The story looks at the idea of brotherhood through the eyes of Irene Jacob, who plays Valentine, a model who becomes friends with a retired judge who spies on his neighbours. Kielowski’s metaphysical approach to the ideas of brotherhood and friendship makes us think about how chance affects our everyday lives and how everything is connected.
At the end of the movie, the characters from this movie and the other two movies in the trilogy end up meeting. This was not planned. In his last movie, the Polish director makes a beautiful statement about how people relate to each other. It’s probably his best work and the one most people can understand.
Three Colors: White
Kielowski ended his career with the Three Colors Trilogy, a triptych based on the French Revolution’s flag, which shows the three ideas of liberty, equality, and brotherhood. Out of the three, Three Colors: White is the one that gets the least attention, even though it is the best. This probably says more about how good the other two are than how good this one is, but it’s still a unique approach because it combines comedy and satire in a way that the other two don’t.

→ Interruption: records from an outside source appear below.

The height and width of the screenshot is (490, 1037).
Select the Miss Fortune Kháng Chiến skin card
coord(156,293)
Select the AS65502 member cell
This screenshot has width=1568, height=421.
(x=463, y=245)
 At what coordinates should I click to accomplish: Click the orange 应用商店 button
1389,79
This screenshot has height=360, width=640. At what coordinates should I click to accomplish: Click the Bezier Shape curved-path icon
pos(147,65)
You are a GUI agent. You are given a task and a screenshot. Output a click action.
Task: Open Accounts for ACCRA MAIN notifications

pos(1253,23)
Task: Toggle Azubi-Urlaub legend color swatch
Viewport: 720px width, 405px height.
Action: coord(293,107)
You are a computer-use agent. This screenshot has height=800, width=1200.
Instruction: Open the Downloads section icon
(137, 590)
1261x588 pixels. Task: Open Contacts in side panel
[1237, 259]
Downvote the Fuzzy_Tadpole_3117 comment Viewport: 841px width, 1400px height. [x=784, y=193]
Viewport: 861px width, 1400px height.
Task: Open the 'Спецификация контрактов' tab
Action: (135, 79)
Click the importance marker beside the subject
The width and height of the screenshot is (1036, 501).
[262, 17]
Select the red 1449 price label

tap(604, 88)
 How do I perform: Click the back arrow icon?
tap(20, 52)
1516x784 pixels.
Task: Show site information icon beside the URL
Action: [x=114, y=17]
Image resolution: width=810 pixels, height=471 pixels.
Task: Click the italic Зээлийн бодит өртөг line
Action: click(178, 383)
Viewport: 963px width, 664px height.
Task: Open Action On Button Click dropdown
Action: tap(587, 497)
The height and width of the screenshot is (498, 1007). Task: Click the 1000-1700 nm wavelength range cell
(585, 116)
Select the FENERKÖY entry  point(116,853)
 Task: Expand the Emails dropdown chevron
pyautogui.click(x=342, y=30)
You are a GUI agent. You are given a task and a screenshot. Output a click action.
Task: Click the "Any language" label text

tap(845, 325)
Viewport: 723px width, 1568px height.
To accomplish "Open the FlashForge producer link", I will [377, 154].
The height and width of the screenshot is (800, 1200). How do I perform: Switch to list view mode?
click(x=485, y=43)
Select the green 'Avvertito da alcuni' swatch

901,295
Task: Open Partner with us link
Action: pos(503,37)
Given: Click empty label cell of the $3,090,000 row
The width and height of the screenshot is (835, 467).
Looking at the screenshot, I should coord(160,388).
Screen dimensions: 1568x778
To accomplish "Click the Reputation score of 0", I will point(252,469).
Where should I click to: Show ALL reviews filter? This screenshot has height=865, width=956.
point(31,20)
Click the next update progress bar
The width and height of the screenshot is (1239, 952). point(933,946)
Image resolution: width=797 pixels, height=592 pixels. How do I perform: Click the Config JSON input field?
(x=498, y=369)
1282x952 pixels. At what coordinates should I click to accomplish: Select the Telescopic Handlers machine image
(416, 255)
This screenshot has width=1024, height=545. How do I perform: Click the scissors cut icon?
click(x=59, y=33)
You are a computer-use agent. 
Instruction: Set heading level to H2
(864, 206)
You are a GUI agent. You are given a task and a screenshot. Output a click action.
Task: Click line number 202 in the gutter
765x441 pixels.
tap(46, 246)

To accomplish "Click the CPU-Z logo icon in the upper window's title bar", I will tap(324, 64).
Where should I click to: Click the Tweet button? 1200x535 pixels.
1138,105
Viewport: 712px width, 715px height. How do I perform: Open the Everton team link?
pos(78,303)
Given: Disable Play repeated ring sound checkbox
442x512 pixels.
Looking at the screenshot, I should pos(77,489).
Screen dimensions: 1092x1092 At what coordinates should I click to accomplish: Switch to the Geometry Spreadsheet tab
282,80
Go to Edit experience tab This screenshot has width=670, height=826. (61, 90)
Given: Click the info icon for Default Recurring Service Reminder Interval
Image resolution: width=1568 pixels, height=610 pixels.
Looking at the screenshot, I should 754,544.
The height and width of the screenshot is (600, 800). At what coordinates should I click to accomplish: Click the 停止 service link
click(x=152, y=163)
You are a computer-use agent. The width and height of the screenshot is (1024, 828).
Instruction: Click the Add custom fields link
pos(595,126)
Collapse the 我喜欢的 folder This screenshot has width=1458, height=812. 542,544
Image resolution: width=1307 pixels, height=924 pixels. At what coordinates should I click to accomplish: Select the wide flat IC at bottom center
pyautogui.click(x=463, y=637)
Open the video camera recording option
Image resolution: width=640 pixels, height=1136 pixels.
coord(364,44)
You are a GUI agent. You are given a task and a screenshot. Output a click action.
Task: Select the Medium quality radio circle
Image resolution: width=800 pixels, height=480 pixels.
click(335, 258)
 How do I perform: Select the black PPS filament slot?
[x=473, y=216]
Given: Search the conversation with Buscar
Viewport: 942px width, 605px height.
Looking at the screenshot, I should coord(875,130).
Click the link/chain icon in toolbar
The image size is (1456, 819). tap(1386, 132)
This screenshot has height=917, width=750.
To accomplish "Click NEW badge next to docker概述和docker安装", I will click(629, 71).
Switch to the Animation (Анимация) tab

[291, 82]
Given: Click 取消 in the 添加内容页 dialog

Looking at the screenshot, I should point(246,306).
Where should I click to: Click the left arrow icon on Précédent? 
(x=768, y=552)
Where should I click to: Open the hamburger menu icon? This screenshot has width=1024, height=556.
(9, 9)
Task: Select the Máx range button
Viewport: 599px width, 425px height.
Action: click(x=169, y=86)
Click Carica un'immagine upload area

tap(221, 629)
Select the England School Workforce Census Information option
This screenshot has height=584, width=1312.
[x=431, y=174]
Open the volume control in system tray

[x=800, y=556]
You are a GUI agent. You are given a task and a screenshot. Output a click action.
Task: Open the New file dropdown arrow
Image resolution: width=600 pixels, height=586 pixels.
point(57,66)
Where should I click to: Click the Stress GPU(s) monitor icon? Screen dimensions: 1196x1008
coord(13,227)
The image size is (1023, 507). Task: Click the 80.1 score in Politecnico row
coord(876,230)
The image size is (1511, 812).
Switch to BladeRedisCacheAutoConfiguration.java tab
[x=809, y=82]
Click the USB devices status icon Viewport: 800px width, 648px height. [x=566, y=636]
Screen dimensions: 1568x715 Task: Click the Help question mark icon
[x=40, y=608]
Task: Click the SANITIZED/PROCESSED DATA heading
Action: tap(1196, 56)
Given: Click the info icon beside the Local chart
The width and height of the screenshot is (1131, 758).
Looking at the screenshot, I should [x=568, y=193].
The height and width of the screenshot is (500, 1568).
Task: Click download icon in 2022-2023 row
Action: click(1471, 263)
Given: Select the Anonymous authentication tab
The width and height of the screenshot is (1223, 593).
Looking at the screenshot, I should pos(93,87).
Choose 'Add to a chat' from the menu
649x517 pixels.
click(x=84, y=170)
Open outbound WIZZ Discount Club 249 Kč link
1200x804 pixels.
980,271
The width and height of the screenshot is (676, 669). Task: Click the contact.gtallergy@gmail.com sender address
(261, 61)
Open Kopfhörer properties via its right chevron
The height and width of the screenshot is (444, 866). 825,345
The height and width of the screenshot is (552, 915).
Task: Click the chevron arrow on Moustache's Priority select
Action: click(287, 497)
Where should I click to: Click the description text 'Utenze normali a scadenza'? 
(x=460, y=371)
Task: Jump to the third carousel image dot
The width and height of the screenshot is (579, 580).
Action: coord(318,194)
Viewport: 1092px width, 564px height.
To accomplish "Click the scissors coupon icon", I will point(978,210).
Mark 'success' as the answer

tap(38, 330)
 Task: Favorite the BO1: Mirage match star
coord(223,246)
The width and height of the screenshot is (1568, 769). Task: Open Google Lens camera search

The plot of the movie is about a Polish man whose wife just divorced him because he can’t have children. His wife, played by Julie Delpy, is cruel and evil, but she shines in the role. The divorce has left him without money or a job, and he can’t go back to his hometown in Poland. The story is an interesting link between Kielowski’s native Poland and the rest of Europe where he lived in the 1990s, when his own short, sad life came to an end.